基金the National Natural Science Foundation of China (NSFC)(Grant Nos.U22A20596 and 41771066)the Science and Technology Project of Qinghai-Tibet Railway Company (QZ2021-G03)。
文摘As a widely-applied engineering material in cold regions, the frozen subgrade soils are usually subjected to seismic loading, which are also dramatically influenced by the freeze-thaw(F-T)cycles due to the varying temperature. A series of dynamic cyclic triaxial experiments were conducted through a cryogenic triaxial apparatus for exploring the influences of F-T cycles on the dynamic mechanical properties of frozen subgrade clay.According to the experimental results of frozen clay at the temperature of-10℃, the dynamic responses and microstructure variation at different times of F-T cycles(0, 1, 5, and 20 cycles) were explored in detail.It is experimentally demonstrated that the dynamic stress-strain curves and dynamic volumetric strain curves of frozen clay are significantly sparse after 20F-T cycles.
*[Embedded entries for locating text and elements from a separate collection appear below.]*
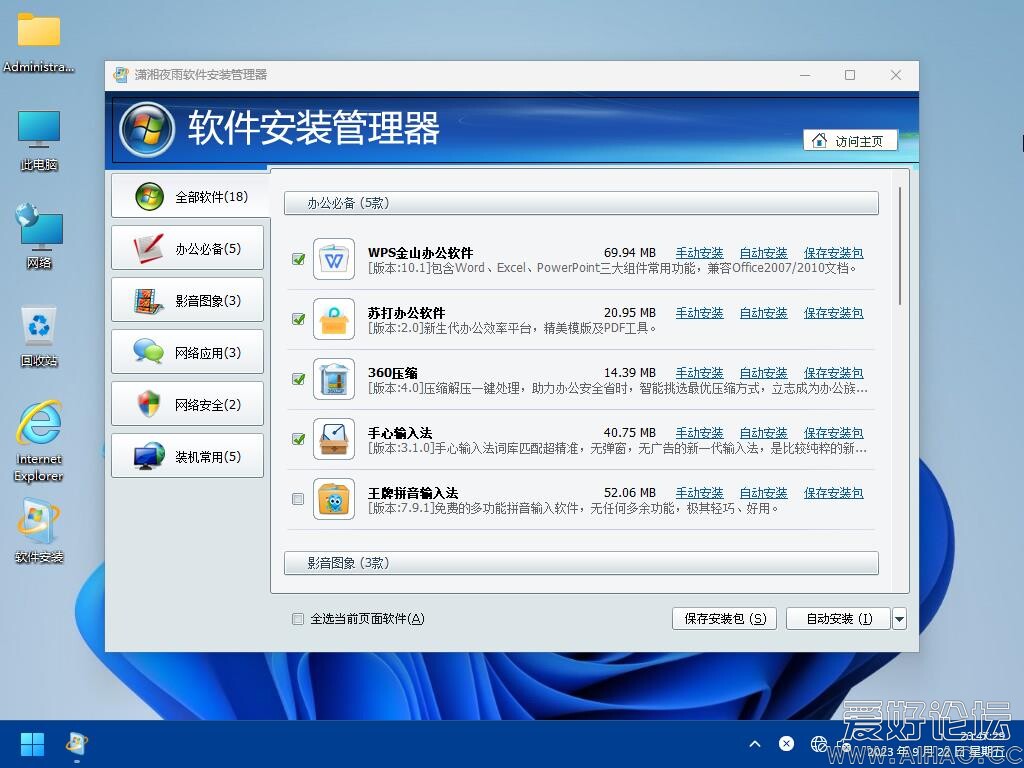1024x768 pixels.
Task: Click the 苏打办公软件 app icon
Action: (x=334, y=319)
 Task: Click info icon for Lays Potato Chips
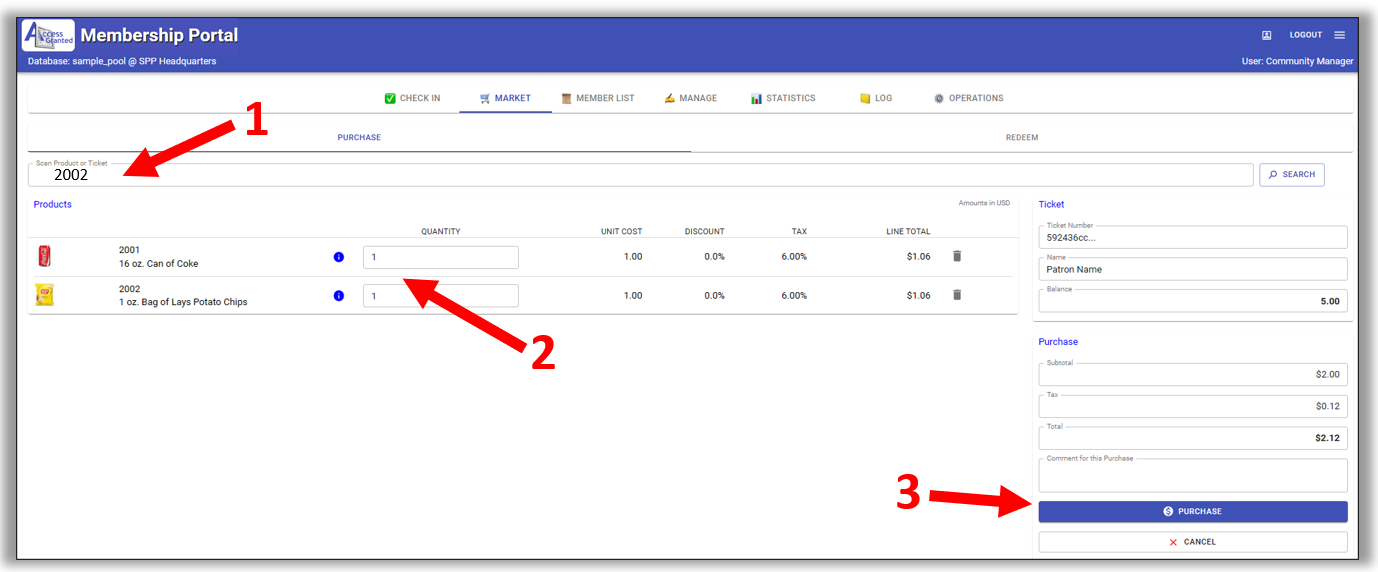click(x=338, y=296)
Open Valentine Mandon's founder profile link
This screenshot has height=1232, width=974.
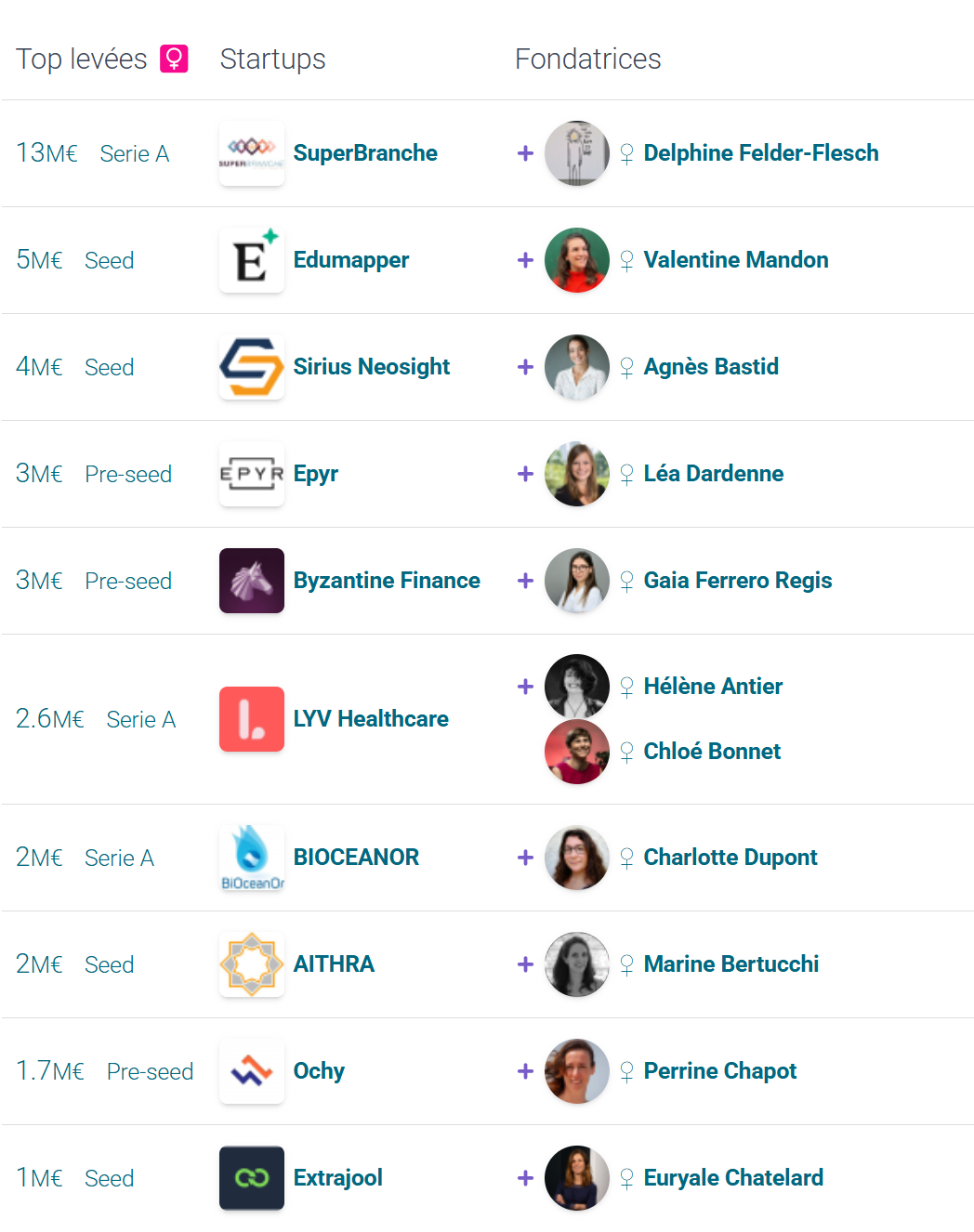click(x=736, y=260)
Meanwhile, the cyclic number at failure(Nf) of the frozen specimen reduces by 89% after 20freeze-thaw cycles at a low ratio of the dynamic stress amplitude. In addition, with the increasing F-T cycles,the axial accumulative strain, residual deformation,and the value of damage variable of frozen clay increase, while the dynamic resilient modulus and dynamic strength decrease. Finally, the influence of the F-T cycles on the failure mechanisms of frozen clay was discussed in terms of the microstructure variation. These studies contribute to a better understanding of the fundamental changes in the dynamic mechanical of frozen soils exposed to F-T cycles in cold and seismic regions.